Tasks and exercises >>
• a. In the Sigma lens thread, can you rewrite the stretch from "I'm trying to" through "So.... which one would YOU buy?", changing "advice" to "input"?
• b. Can you resume the forum thread on choosing between the Sigma 35mm and 50mm Art lenses, carrying it on from its last post?

** Opening Provided text block **

# Sigma 50mm 1.4 Art or 35mm 1.4 Art. Which one would YOU buy? (I can't decide)



## davejdoe (Jun 16, 2014)

I'm trying to decide between the Sigma 35mm 1.4 or the 50mm 1.4 Art...

I was going to ask for some advice on which one but I figured there would be tons of "What do you shoot?" and "What do you own already?" type responses naturally. Either lens will be well used.

So.... which one would YOU buy?


----------



## wickidwombat (Jun 16, 2014)

i have both so i don't have to decide 

but if i had to choose it would be the 50

as i use the 16-35 alot or the 11-22 on the eos m 

i find the 16-35 on one body and the 50 1.4 on another a very nice combo for general use

if i only take 1 fast prime with me then i like the 50, i've missed 50mm for so long this 50 art lens is really a godsend

but i also like to take 2 bodies in low light with the 35 on one and the 85 on the other this is an awesome combo for events 35 for groups 85 for candids and couples


----------



## Hjalmarg1 (Jun 16, 2014)

I don't have to decide either because I have the 35mm f2IS and can't be happier. But I was never happy with any of the three (3) 50mm canon produce. 
In my wish list is the sigma 50A.


----------



## timmy_650 (Jun 16, 2014)

What lenses do you already have?

** Closing Provided text block **
** Opening Record set block **

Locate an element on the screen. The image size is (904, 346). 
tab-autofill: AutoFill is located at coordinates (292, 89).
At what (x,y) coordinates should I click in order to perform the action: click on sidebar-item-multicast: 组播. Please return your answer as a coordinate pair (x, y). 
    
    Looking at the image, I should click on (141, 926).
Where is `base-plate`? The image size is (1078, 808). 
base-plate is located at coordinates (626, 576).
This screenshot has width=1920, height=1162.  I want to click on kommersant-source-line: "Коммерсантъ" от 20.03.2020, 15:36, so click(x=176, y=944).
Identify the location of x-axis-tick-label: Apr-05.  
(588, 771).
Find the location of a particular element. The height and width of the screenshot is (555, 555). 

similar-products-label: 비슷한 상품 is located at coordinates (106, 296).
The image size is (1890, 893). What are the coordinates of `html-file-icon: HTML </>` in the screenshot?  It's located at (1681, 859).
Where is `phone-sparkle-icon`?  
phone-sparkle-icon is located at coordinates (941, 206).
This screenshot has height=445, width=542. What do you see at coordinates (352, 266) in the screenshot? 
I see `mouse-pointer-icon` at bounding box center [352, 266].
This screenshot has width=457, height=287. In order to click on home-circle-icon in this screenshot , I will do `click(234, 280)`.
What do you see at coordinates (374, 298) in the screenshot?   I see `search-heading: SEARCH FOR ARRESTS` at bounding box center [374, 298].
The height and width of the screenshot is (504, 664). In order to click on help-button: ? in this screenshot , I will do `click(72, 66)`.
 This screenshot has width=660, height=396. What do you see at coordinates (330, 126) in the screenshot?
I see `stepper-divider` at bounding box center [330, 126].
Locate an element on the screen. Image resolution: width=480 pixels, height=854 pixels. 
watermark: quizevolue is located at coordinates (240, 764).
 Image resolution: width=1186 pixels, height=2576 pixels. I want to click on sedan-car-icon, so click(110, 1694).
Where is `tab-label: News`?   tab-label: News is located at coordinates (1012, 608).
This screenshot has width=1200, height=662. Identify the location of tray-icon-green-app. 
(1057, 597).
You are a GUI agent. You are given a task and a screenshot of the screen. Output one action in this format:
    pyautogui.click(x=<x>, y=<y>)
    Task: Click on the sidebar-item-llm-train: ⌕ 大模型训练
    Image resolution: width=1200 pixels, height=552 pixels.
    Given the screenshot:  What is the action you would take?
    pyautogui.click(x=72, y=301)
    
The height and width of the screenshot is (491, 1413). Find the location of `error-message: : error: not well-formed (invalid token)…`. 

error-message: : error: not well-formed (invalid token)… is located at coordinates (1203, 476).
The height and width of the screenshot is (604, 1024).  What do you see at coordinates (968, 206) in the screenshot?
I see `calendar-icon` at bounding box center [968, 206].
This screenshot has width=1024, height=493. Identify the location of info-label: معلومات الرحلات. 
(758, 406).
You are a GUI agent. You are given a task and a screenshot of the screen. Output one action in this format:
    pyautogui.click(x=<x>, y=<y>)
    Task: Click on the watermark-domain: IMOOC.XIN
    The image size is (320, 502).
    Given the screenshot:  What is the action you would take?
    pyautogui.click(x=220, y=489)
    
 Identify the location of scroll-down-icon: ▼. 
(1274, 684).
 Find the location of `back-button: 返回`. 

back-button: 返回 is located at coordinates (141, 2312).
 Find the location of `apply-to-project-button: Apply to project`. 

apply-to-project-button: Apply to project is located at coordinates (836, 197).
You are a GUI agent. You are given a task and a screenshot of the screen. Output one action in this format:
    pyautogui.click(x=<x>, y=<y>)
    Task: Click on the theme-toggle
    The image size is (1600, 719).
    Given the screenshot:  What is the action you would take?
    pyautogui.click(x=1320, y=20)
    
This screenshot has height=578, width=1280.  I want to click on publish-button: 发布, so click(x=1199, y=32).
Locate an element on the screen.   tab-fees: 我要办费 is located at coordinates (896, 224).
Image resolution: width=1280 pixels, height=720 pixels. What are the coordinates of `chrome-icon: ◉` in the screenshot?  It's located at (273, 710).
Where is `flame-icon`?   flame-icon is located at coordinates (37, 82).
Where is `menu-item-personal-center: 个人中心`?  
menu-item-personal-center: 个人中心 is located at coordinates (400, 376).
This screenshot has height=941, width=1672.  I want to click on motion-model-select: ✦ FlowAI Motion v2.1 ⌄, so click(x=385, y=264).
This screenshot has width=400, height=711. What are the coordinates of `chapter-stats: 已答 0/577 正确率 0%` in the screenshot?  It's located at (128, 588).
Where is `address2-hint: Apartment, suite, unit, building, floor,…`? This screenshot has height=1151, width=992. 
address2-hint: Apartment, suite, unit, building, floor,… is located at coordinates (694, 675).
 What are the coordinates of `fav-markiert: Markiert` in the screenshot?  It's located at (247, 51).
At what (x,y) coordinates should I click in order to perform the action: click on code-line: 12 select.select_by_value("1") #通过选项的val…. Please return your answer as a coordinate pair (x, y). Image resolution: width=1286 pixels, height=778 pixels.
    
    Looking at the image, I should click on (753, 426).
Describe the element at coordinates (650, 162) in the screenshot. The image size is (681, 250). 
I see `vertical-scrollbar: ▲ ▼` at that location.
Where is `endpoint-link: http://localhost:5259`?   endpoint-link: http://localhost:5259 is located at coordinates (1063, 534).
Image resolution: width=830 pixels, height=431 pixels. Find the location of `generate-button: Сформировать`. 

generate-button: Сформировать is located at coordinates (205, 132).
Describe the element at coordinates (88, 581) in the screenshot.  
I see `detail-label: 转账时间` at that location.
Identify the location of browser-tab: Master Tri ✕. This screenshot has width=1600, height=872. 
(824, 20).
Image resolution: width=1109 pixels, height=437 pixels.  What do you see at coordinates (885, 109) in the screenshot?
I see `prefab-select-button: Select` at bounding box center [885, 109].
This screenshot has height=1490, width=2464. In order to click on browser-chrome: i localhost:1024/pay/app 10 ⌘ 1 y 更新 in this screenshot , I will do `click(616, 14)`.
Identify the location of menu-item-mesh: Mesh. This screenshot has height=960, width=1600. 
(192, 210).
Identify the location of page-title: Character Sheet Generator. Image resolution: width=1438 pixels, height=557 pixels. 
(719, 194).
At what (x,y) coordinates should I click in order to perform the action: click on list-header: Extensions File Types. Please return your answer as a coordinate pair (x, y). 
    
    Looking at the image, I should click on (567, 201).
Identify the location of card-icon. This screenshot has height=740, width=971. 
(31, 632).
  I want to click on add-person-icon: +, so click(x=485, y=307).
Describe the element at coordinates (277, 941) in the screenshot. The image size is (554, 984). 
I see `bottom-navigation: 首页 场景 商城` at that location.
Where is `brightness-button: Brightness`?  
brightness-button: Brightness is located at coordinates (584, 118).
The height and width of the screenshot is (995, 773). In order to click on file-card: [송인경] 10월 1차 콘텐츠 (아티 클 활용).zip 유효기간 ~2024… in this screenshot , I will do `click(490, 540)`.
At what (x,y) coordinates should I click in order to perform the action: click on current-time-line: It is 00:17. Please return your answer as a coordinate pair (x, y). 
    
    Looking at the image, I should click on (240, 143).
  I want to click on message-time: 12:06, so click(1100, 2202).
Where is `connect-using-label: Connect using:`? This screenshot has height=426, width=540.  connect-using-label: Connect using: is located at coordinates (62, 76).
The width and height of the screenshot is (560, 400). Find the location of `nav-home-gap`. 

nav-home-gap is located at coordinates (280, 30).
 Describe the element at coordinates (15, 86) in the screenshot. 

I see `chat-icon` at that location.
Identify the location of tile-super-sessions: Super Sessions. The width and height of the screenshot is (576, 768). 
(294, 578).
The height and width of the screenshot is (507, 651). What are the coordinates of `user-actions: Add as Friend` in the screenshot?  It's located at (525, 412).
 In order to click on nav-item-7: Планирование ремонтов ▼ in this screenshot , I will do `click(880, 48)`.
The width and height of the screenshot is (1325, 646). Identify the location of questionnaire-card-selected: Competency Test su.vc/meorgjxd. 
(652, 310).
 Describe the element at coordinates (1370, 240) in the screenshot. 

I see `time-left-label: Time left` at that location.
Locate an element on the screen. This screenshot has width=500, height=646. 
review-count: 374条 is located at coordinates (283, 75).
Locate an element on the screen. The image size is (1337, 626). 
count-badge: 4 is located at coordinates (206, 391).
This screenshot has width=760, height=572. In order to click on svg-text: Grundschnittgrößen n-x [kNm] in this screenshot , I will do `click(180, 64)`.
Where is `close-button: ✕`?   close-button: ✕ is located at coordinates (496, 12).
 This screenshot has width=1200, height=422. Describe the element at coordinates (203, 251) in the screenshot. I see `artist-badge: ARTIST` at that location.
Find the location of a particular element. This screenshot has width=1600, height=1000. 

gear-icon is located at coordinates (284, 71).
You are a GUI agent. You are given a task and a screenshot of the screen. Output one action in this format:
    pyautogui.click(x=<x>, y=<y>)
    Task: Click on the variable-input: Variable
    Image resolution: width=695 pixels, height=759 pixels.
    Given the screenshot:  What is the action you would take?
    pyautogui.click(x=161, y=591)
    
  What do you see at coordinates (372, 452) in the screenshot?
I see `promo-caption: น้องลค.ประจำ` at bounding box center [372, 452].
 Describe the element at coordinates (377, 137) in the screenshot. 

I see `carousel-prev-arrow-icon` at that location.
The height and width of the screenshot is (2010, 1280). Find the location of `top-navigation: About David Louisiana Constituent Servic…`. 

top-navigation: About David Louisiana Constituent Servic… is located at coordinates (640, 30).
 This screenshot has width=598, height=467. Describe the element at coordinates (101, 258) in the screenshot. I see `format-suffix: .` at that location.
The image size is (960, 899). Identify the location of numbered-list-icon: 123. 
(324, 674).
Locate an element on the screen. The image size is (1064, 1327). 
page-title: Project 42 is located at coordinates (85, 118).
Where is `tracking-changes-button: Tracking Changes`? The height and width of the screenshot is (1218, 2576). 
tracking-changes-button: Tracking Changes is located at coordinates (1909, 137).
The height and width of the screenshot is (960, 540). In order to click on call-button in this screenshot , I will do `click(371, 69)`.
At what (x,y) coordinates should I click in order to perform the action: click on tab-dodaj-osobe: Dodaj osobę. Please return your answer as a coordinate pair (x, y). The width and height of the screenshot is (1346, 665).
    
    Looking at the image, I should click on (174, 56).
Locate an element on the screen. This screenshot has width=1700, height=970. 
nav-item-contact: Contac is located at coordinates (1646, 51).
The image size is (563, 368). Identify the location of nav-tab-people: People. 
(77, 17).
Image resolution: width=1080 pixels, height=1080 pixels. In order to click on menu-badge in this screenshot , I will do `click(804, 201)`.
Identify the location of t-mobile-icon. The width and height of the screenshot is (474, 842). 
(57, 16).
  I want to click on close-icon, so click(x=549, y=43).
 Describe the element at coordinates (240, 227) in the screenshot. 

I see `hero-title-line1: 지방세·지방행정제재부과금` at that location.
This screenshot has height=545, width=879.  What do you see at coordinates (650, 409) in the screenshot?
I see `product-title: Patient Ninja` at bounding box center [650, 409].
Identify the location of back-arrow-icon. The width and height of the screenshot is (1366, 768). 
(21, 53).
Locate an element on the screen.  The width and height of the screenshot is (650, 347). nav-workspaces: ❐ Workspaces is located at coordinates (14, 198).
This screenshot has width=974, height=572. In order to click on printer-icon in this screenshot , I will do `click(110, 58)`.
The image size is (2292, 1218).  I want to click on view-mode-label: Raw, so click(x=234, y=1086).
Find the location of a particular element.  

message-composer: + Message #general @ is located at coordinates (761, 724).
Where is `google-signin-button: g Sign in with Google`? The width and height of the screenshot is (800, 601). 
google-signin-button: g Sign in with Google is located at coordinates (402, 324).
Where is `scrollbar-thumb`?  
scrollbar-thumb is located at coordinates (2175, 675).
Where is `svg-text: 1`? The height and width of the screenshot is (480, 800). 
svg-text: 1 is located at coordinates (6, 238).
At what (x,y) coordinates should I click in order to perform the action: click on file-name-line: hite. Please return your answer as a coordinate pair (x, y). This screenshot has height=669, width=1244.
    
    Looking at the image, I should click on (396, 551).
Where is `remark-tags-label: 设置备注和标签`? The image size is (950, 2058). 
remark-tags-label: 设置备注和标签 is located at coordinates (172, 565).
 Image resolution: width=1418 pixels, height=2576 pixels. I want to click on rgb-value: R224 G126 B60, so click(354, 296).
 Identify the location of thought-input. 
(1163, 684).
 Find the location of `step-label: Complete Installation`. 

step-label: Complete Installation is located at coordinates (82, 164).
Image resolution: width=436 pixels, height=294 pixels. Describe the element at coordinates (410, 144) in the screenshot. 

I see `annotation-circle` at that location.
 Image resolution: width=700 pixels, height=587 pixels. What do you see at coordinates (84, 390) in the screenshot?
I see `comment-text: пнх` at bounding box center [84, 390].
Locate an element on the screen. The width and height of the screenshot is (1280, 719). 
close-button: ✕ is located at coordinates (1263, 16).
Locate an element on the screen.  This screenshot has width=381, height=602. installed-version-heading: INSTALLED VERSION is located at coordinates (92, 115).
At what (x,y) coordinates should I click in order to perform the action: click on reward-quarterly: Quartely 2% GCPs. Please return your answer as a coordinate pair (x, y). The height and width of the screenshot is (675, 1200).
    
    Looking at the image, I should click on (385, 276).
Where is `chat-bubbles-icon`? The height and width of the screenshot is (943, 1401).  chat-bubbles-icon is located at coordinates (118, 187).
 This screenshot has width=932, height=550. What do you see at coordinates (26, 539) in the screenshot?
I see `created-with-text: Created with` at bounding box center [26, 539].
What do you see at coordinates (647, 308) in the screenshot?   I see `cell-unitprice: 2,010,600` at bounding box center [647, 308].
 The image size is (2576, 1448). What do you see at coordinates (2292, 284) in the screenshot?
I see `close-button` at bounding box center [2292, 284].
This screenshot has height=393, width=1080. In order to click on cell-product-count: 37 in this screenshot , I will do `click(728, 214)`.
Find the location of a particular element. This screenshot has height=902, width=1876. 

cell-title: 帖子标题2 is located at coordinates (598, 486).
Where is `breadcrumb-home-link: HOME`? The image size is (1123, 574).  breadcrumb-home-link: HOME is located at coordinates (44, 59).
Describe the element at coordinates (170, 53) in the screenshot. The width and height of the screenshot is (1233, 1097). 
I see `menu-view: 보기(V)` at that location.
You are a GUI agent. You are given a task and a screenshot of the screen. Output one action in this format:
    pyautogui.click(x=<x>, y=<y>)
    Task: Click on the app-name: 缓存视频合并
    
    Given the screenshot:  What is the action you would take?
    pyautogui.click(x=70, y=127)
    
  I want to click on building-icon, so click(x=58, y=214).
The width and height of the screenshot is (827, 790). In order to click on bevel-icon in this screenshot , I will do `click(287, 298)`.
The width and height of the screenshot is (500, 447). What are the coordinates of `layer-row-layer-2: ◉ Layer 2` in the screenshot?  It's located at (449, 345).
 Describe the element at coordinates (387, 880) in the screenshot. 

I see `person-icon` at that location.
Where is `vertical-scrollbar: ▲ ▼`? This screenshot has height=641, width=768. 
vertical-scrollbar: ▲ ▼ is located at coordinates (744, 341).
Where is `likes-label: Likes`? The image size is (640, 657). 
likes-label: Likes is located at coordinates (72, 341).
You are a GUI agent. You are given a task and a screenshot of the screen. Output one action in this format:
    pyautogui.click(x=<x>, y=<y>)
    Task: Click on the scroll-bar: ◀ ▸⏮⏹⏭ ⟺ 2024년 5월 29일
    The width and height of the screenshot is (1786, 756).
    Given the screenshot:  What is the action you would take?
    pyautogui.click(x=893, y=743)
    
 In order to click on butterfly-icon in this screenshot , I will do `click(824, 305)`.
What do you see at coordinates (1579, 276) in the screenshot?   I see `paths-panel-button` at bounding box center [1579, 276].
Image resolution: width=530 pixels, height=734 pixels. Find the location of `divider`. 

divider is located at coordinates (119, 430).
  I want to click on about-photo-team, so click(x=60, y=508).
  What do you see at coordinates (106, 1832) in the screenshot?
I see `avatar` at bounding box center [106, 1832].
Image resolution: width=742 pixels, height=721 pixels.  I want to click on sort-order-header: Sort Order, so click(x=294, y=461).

** Closing Record set block **

Answers to the exercise >>
• a.
I'm trying to decide between the Sigma 35mm 1.4 or the 50mm 1.4 Art...

I was going to ask for some input on which one but I figured there would be tons of "What do you shoot?" and "What do you own already?" type responses naturally. Either lens will be well used.

So.... which one would YOU buy?

• b.
----------



## daemorhedron (Jun 16, 2014)

I'm trying to decide too, and while I don't have either so far my own theorycraft leads me to think that I'll get the Canon 35mm f2IS and Sigma 50mm 1.4 ART.


----------



## infared (Jun 16, 2014)

It's Simple...
BOTH!!!! :-X


----------



## candyman (Jun 16, 2014)

If I had to choose between 35mm and 50 mm, it would be 50 mm. For me 50mm is a great focal length for portraits but also for streetphotography if I don't want to be too much close to people.
I do own the Canon 35mm f/2 IS. The 50mm Art and the Canon is a great combo. Why the 35mm of Canon? Because it is light/small, contains IS and makes a light combination with my 6D


----------



## helpful (Jun 16, 2014)

The answers to this poll are surprising to me. Considering physics instead of the business of photography, the 50mm lens happens to perform even better.

However, considering a lens without consideration of its use in photography is like an NBA team considering a draft pick without regard to his basketball skills and how they would serve the team.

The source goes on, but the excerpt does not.